Le déclenchement de la guerre de 1992 que nous avons tous suivie, tant bien que mal à coup d’informations simplistes, tient donc essentiellement à cette identité «Bosniaque» confirmant qu’il n’y a pas de majorité ethnique et religieuse dominante en Bosnie-Herzégovine contrairement à la Slovénie, la Macédoine et la Croatie qui obtinrent plus aisément leur indépendance grâce à cet argument. Il trouve aussi ses ramifications dans des rancœurs très lointaines des Serbes qui lancèrent les bases de leur nationalisme à la fin du XIXè s, quand les Austro-Hongrois, nouveaux dirigeants de la Bosnie-Herzégovine suite à l’effondrement de l’Empire Ottoman, ne s’attaquèrent pas au problème de l’exploitation des Serbes et des Croates par les propriétaires terriens musulmans, ni au favoritisme que les Autrichiens catholiques manifestèrent envers les Croates également catholiques, aux dépens des Serbes Orthodoxes. L’exacerbation des tensions entre Serbes, Croates et Musulmans fut marquée par un événement que la plupart d’entre vous ont du retenir comme le point de départ de la 1è Guerre Mondiale : l’assassinat, le 28 Juin 1914 à Sarajevo, de l’héritier au trône d’Autriche-Hongrie, l’archiduc François-Ferdinand de Habsbourg, par un étudiant musulman serbe de Bosnie, c’est-à-dire un Bosniaque.

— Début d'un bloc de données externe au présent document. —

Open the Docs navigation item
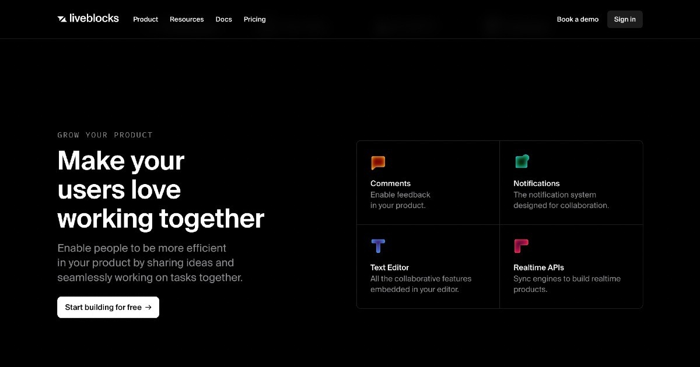The height and width of the screenshot is (367, 700). pos(223,19)
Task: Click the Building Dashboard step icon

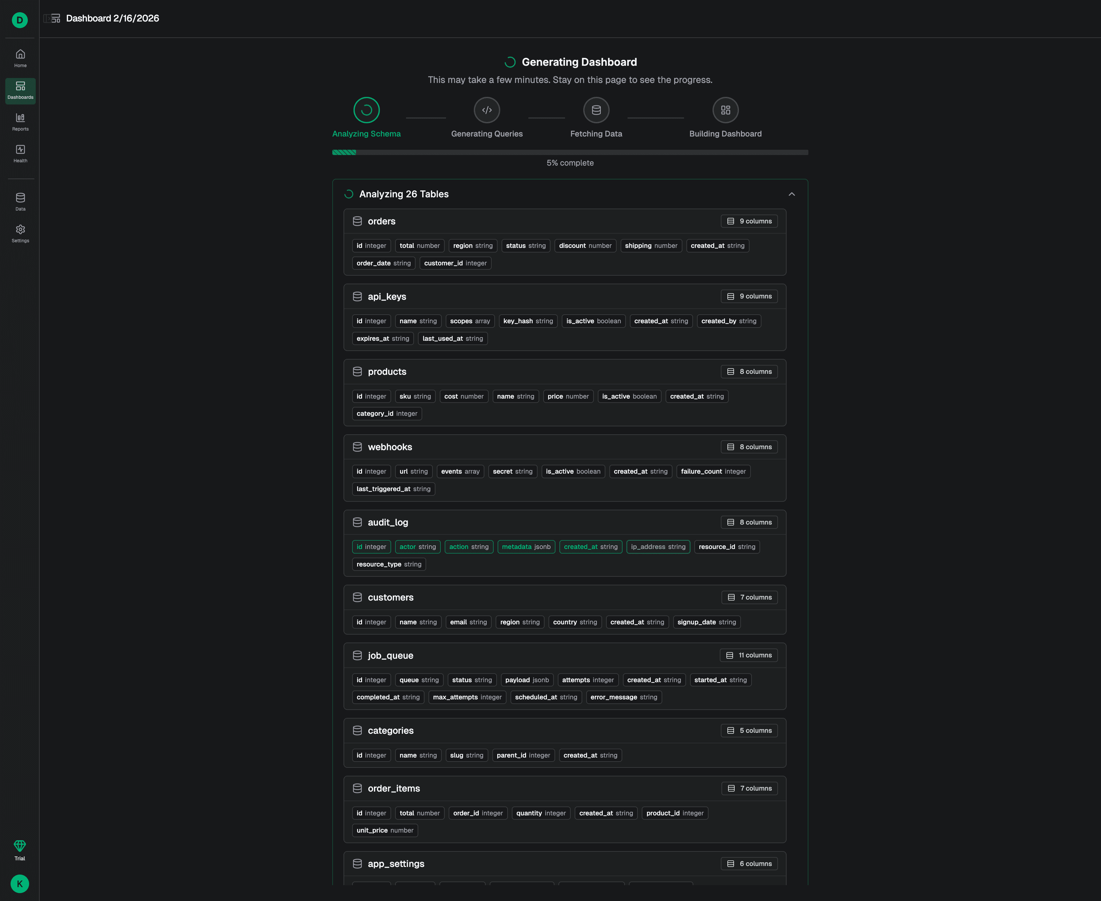Action: (x=725, y=110)
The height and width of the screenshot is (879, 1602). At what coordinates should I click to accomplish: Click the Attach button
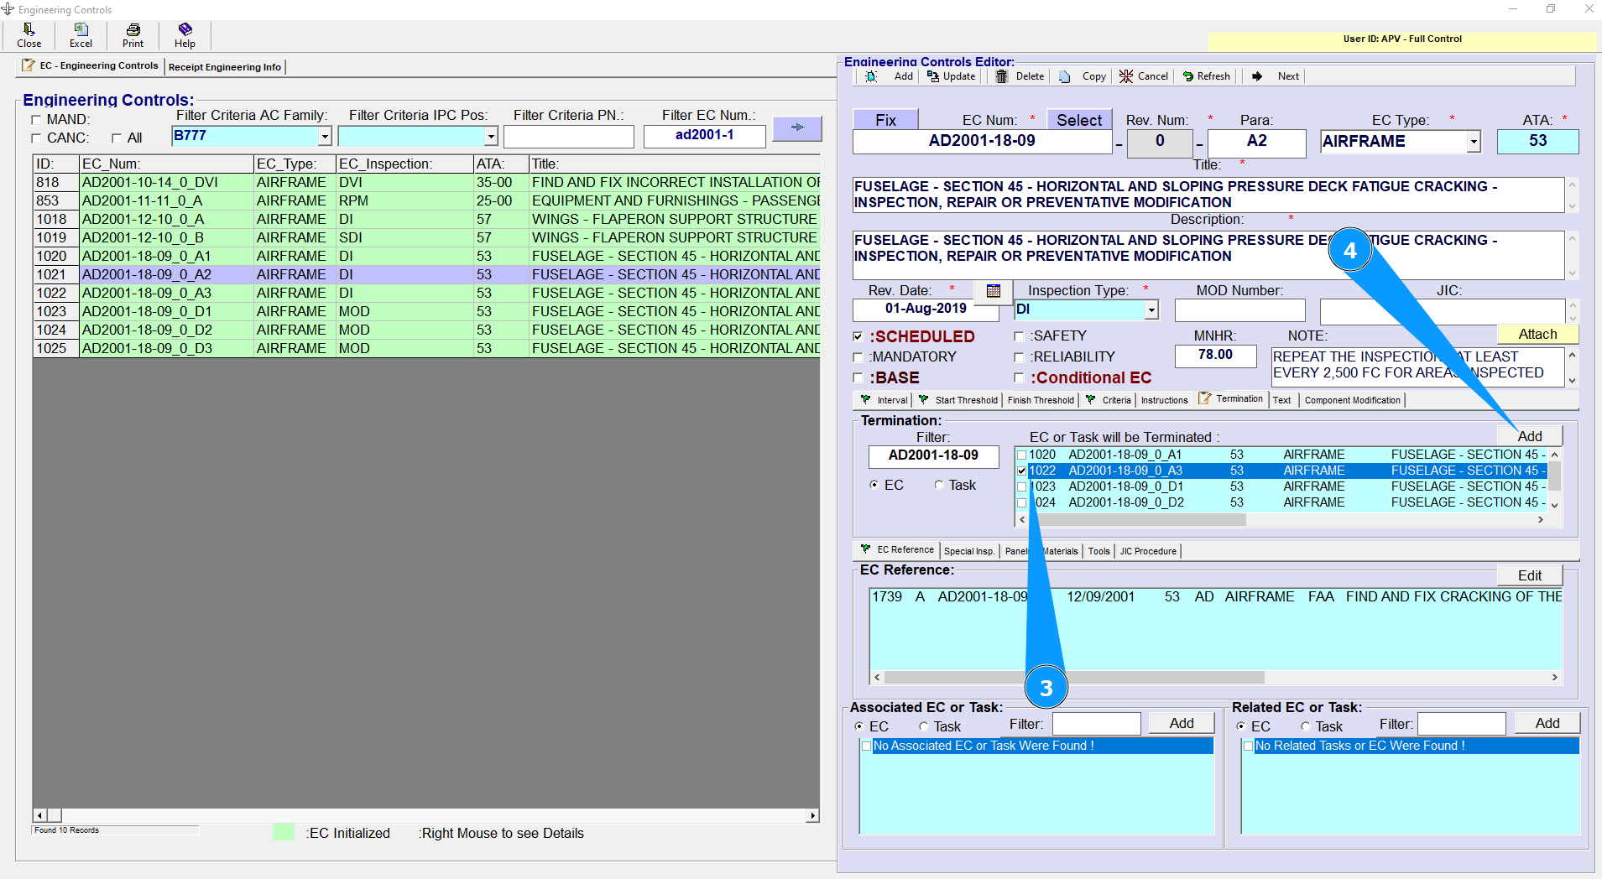tap(1537, 334)
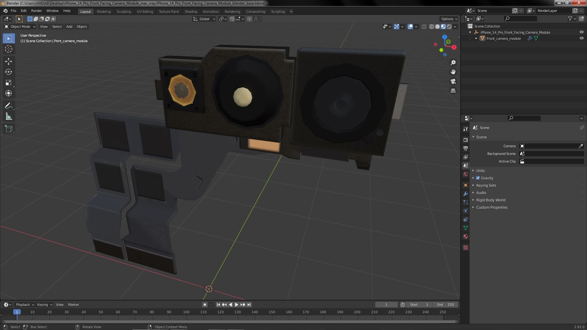Select the Measure tool

click(x=9, y=117)
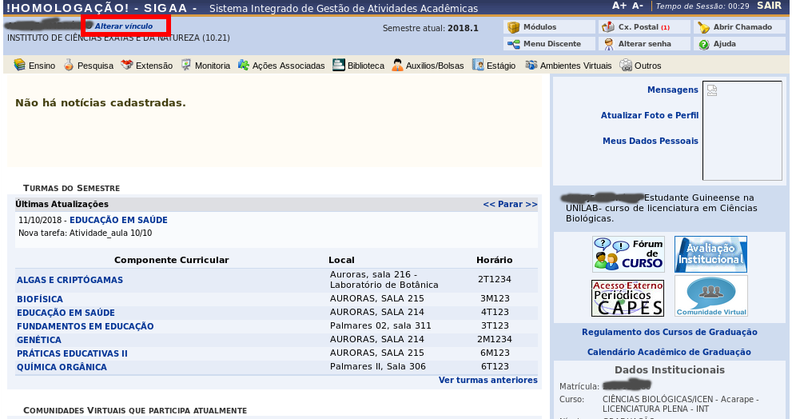The height and width of the screenshot is (419, 792).
Task: Open the Ensino menu
Action: 34,66
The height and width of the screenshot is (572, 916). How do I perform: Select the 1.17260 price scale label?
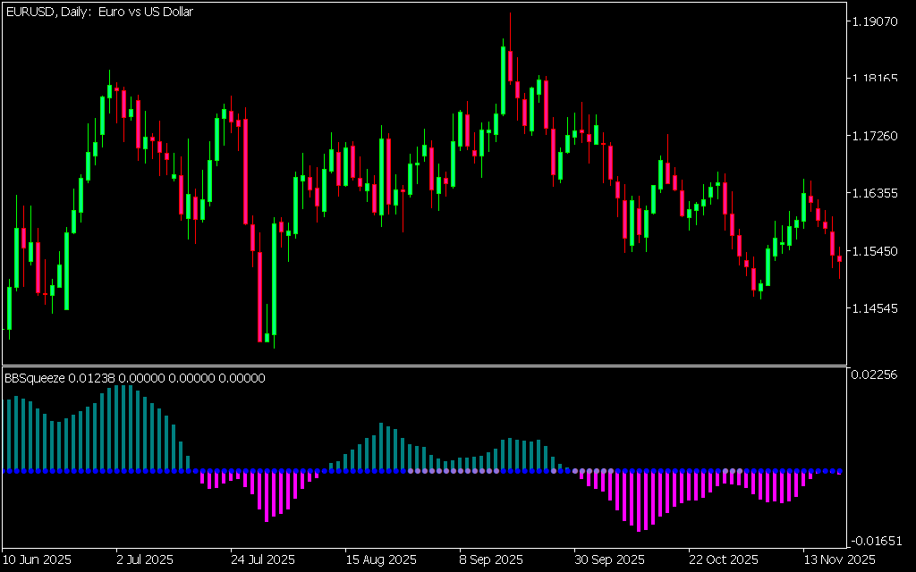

Suite à des alliances complexes au cours des 2 guerres, puis à une période de stabilité dans toute la Yougoslavie grâce au défi du Yougoslavisme de Tito, l’histoire de la Bosnie a basculé lorsque celle-ci suivit la mouvance indépendantiste de ses voisins. Elle se vit refuser l’indépendance par les Serbes au nom du mythe de reconstitution de la «Grande Serbie» qui brandirent la revendication territoriale d’un rattachement du Nord peuplé en majorité de Serbes, ainsi que les éléments historiques démontrant que la Bosnie Herzégovine avait appartenu au Royaume de Serbie au XIII è s.

Je me souviens d’une remarque de notre guide de fortune à Sarajevo qui nous expliquait ce sentiment serbe, consistant à considérer que toute ville où vit un serbe est serbe et doit appartenir aux Serbes ! Dans le même temps, les Croates, majoritaires au Sud refusèrent cette indépendance au nom de leurs propres revendications et bien qu’ils s’allièrent au départ avec les Bosniaques puis furent suspectés d’alliances secrètes pour se partager la Bosnie Herzégovine avec les Serbes, leurs positions furent cruciales pour déterminer du destin de la région. L’étau se resserrant, seule une guerre devait décider du sort de la Bosnie Herzégovine, au prix de 4 ans de combats, des destructions massives, 200000 disparus ou morts ainsi qu’une certaine épuration ponctuée de charniers et de 2 millions de réfugiés dont certains peuplent encore des camps aux conditions sanitaires médiocres.

Difficile de dire qui a gagné la guerre ! Ce qui est effrayant, c’est que chacun considère paradoxalement qu’il l’a gagnée et perdue à commencer par les Serbes dont la République, signe de victoire évidente, commence à 30 km de Sarajevo mais ne l’intégrera jamais contrairement à leurs souhaits, de même que les Croates qui n’ont pu obtenir le rattachement du Sud à la Croatie… Mais au final, la Bosnie Herzégovine est devenue un Etat indépendant et là est l’essentiel. La Bosnie, toujours maintenue en équilibre grâce à la surveillance des forces internationales, a perdu en grande partie en ses villes cette mixité des cultures qui en faisait l’originalité.

 

Sarajevo, miroir des illusions ou unité retrouvée?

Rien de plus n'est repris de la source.